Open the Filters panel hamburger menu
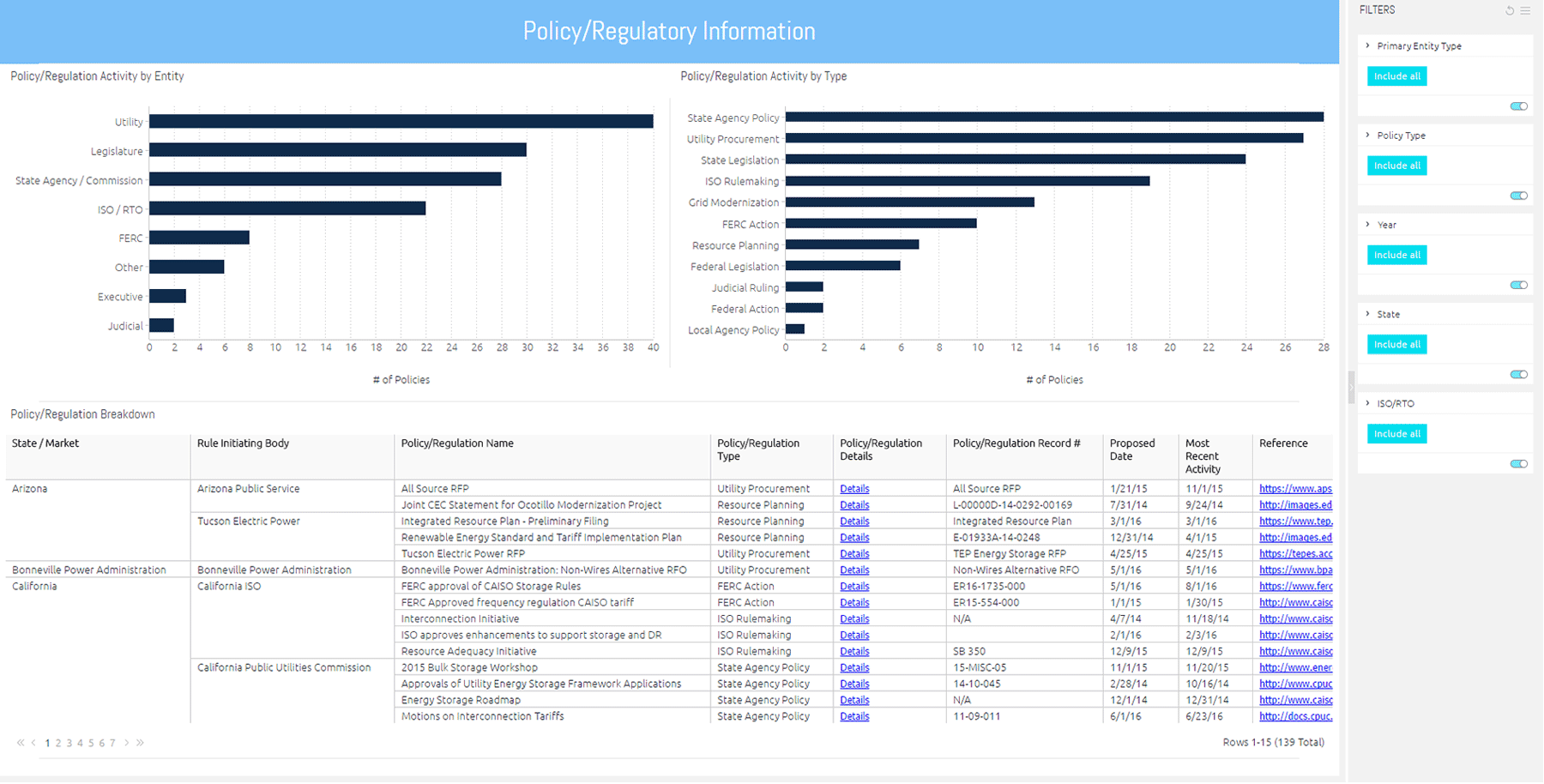The height and width of the screenshot is (784, 1544). click(x=1525, y=11)
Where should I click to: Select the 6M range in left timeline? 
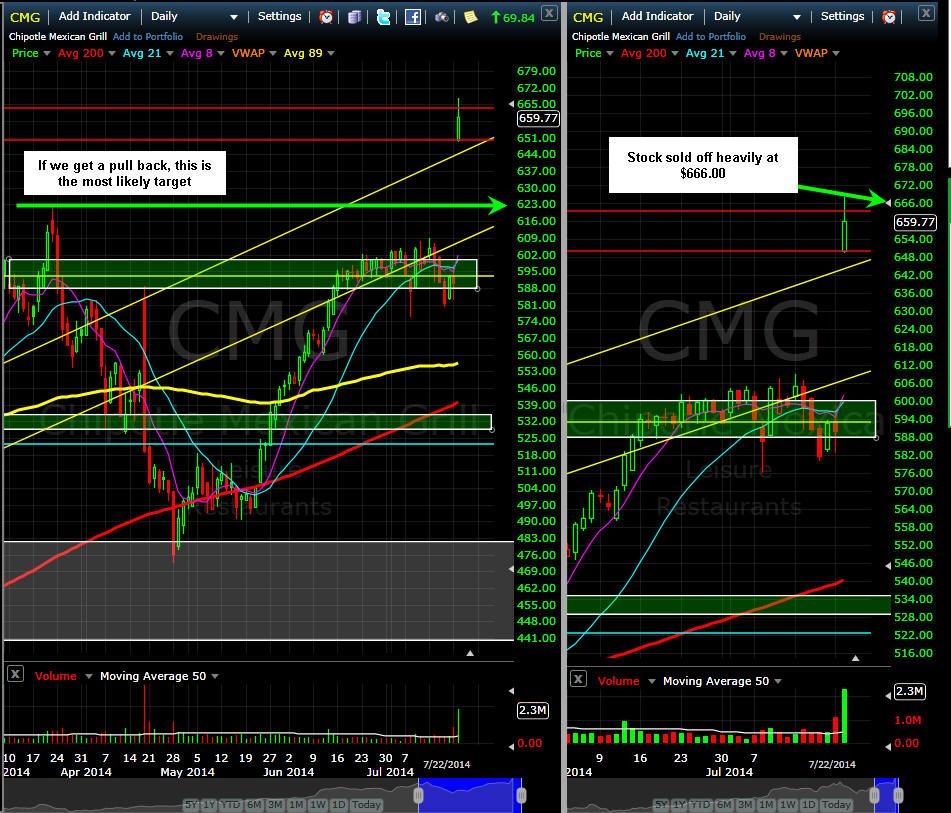coord(255,805)
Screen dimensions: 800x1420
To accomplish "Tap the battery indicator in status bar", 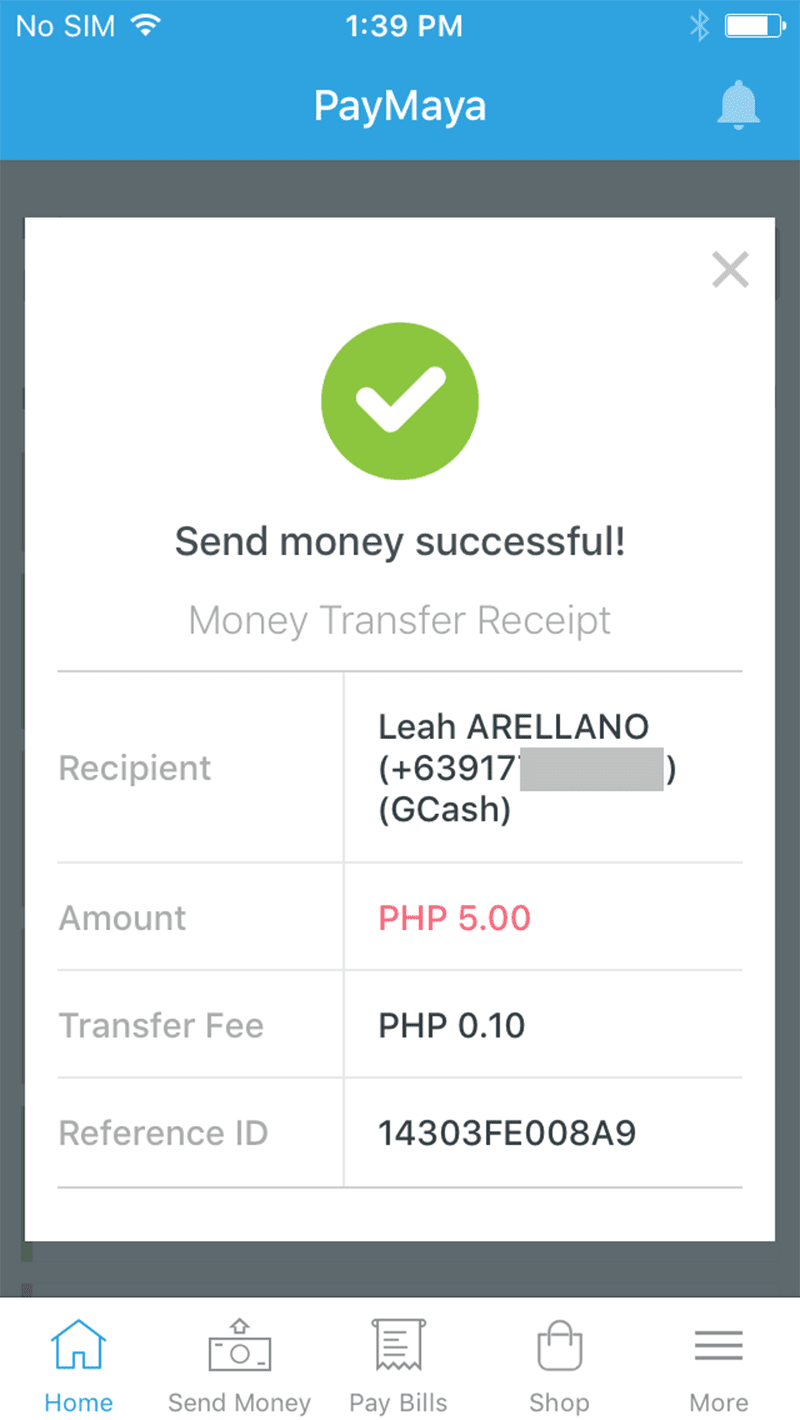I will coord(755,27).
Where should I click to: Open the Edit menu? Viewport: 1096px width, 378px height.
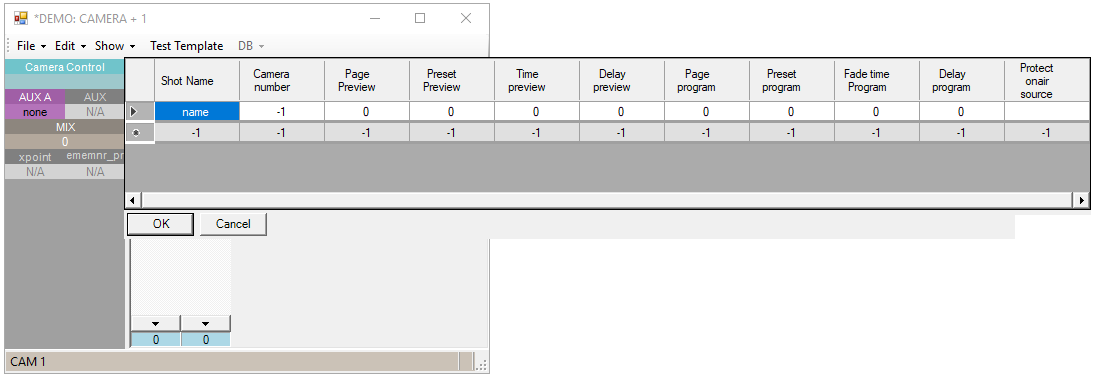(x=71, y=45)
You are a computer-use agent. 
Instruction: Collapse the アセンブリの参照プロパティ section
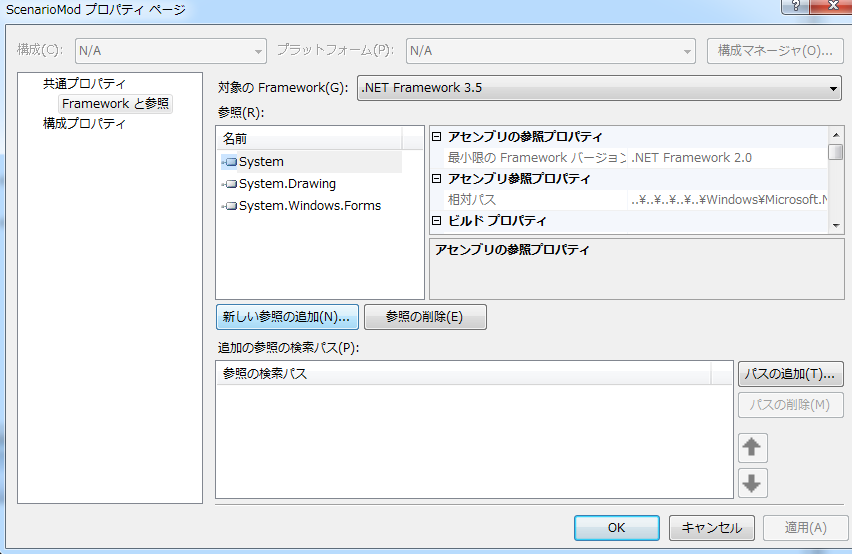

+ + + + + + +

PROBLEM TO SOLVE
Your answer must be the exact lines from the one containing "You are a computer-use agent." through the last line of the records above, with both included and no pictures.

ANSWER TO THE PROBLEM
You are a computer-use agent. 
Instruction: Collapse the アセンブリの参照プロパティ section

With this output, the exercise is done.